Elizabeth I excommunicated by the Pope
The 25th of February 1570 AD
Never in British history have politics and religion been more entwined than in Elizabeth I's reign.
Mary Tudor , with her sickeningly bloody attempt to turn England back to the Catholic Church, had instead strengthened the hands of the Protestant cause. Elizabeth chose the way of moderation for the earlier years of her reign, although statutory instruments were in place to levy huge fines on Catholics (and Puritans) refusing to attend Church of England Services. The saying of mass was in theory punishable by death, but a blind eye was repeatedly turned to contraventions of these laws: the country wanted stability and calm, and so did the government of Elizabeth . Indeed, the services Elizabeth attended at court were more Catholic than Protestant in flavour.
Matters changed somewhat after the deaths of Pope Paul IV in 1559 and his successor Pius IV in 1565. Pius V was far more aggressive than either of these figures, and seems to have developed an active dislike of Elizabeth, in spite of both France and Spain being content at her moderation and the balancing role she was happy to play between those two more powerful states. But still there was no spark to ignite the fires of Catholic aggression against Elizabeth.
In 1568, however, two significant events provided just such a spark. England felt forced to support the Dutch rebels being countered by Spain, the Duke of Alva heading a powerful force intended to quell their revolt. And most dangerously, a rallying point for Catholic discontent arrived in England that same year, with Mary Queen of Scots forced to flee Scotland. As a refugee in England the Catholic Mary became a magnet for Catholic plotters, a situation she naively encouraged, blithely ignoring the likelihood that such plots were known to Elizabeth's spies.
The chance of religious tolerance and balance being maintained were damaged by the Rebellion of the Northern Earls in 1569. They burned English bibles and symbolically celebrated mass in the great cathedral of Durham . With the suppression of this rebellion it was clear to the Pope that the Catholic cause had taken a step backwards. Pius V chose to end all pretence of diplomacy, and excommunicated the Queen already regarded as illegitimate by Catholics.

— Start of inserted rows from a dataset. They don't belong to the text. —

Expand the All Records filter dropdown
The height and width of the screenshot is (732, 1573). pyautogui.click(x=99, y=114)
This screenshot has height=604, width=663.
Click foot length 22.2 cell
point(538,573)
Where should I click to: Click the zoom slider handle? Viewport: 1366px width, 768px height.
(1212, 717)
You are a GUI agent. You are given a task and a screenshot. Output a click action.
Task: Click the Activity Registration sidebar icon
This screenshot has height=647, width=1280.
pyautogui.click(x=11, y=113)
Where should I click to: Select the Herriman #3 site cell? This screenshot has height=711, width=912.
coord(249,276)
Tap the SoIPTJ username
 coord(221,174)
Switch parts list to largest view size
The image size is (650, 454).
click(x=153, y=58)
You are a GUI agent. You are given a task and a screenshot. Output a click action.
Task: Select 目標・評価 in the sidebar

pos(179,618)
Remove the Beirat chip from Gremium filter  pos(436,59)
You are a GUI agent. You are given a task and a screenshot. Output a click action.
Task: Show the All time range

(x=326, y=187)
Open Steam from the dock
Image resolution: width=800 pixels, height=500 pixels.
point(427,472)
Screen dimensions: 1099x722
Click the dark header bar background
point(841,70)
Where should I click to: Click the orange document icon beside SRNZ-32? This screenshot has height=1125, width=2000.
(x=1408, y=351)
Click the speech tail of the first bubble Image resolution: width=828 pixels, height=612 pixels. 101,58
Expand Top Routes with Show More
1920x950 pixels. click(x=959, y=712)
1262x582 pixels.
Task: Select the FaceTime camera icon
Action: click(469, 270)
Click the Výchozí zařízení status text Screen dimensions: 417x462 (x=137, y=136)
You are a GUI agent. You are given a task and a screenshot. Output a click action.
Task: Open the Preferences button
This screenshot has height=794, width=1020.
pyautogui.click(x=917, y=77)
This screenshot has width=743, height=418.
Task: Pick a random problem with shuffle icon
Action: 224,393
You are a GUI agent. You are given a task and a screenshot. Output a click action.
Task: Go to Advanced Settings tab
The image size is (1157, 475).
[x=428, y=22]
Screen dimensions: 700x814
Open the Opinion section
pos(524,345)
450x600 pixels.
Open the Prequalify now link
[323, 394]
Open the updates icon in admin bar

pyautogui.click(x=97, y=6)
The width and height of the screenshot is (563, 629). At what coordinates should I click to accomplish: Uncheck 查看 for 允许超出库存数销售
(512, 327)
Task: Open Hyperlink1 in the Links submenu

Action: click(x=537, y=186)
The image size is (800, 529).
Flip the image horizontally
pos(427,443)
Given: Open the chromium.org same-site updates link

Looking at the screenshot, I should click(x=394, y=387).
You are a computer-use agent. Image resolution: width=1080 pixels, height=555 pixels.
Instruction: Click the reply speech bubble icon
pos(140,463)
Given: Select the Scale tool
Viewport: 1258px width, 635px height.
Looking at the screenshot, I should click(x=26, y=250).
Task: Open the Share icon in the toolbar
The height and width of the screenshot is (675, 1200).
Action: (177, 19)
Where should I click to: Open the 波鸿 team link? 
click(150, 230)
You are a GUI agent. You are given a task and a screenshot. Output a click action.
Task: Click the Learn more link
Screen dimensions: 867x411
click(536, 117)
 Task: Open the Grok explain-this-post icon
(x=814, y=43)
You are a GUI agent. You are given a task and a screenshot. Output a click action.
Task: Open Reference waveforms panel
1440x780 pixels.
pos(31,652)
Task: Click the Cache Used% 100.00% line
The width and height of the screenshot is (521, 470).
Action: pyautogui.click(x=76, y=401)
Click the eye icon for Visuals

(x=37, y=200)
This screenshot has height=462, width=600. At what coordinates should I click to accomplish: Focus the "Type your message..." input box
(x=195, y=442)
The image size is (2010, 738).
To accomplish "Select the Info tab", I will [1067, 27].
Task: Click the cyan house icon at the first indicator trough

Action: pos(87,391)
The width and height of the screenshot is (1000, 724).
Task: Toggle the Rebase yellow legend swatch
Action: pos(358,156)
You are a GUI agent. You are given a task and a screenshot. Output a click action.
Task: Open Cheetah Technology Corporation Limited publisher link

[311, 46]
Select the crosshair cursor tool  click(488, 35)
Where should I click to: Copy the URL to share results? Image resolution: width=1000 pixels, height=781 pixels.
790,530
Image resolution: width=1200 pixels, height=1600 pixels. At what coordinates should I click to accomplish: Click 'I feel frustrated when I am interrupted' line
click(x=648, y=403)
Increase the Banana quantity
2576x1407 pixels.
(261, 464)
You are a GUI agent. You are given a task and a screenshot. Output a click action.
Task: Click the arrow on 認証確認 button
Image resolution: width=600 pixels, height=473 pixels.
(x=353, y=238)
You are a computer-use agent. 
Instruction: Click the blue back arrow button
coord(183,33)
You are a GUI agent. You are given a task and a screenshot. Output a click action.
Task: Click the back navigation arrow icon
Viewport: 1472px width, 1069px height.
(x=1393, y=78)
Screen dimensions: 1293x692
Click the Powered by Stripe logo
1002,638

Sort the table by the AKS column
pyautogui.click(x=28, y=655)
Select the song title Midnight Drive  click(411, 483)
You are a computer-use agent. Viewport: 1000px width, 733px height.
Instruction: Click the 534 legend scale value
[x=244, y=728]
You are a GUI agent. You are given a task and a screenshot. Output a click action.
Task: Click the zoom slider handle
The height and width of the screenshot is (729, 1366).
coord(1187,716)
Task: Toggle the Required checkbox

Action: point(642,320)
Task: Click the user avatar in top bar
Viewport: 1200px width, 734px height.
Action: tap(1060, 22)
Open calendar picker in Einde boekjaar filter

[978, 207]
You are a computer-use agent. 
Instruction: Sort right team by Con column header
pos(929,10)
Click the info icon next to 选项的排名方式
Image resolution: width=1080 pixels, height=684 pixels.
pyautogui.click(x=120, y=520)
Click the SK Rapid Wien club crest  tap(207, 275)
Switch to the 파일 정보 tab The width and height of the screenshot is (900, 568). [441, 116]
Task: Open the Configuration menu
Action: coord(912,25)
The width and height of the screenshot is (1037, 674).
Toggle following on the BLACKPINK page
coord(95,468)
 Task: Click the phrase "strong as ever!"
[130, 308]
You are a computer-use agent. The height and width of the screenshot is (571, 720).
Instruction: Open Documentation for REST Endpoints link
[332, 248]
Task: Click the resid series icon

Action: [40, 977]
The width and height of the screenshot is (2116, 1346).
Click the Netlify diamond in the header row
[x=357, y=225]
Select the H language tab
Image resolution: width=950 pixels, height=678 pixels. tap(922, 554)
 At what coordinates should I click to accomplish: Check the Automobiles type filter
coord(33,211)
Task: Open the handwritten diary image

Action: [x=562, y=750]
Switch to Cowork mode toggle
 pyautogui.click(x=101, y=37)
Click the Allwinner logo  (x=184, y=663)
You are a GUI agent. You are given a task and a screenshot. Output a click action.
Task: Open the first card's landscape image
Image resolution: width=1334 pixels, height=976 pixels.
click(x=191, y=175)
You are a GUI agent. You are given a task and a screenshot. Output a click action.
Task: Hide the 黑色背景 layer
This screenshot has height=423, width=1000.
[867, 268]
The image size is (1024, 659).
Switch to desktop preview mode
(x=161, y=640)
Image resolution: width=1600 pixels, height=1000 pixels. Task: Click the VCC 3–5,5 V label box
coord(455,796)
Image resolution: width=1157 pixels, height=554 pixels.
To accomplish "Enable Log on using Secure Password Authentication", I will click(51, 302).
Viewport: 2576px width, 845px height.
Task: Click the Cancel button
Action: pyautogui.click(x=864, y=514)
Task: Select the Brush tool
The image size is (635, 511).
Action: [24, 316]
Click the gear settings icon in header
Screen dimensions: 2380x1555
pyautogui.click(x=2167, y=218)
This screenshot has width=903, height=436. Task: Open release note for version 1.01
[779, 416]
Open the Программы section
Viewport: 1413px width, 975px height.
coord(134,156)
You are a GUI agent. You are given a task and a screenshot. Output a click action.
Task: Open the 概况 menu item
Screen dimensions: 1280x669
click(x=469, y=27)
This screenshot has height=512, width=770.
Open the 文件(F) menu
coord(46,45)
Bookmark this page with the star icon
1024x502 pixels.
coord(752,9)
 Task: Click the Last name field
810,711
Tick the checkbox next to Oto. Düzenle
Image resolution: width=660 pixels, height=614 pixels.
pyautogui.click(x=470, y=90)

On February 25 Pius V issued a papal bull Regnans in Excelsis (He who rules on high). All Catholics were told not only that she was a heretic, but that they were not to obey her, as to do so would see them excommunicated too. The excommunication was an open invitation to any Catholic ruler to attack England, not only absolving them of any possible wrongdoing in the eyes of the church, but making an attack a laudable act.
After this emphasis on Elizabeth's illegitimacy (in the eyes of Catholics) Mary Queen of Scots became even more of a danger, as she was the natural Catholic alternative, the true Queen as far as they were concerned (her infant son being brought up a Protestant was disregarded by them).
Although no immediate danger presented itself on publication of the bull, from 1570 onwards Elizabeth faced constant plotting by Catholic extremists, their work made easier by the tacit support of many more moderate members of their faith. She would face assassination attempts and plots with courage, but of necessity her moderation had to end.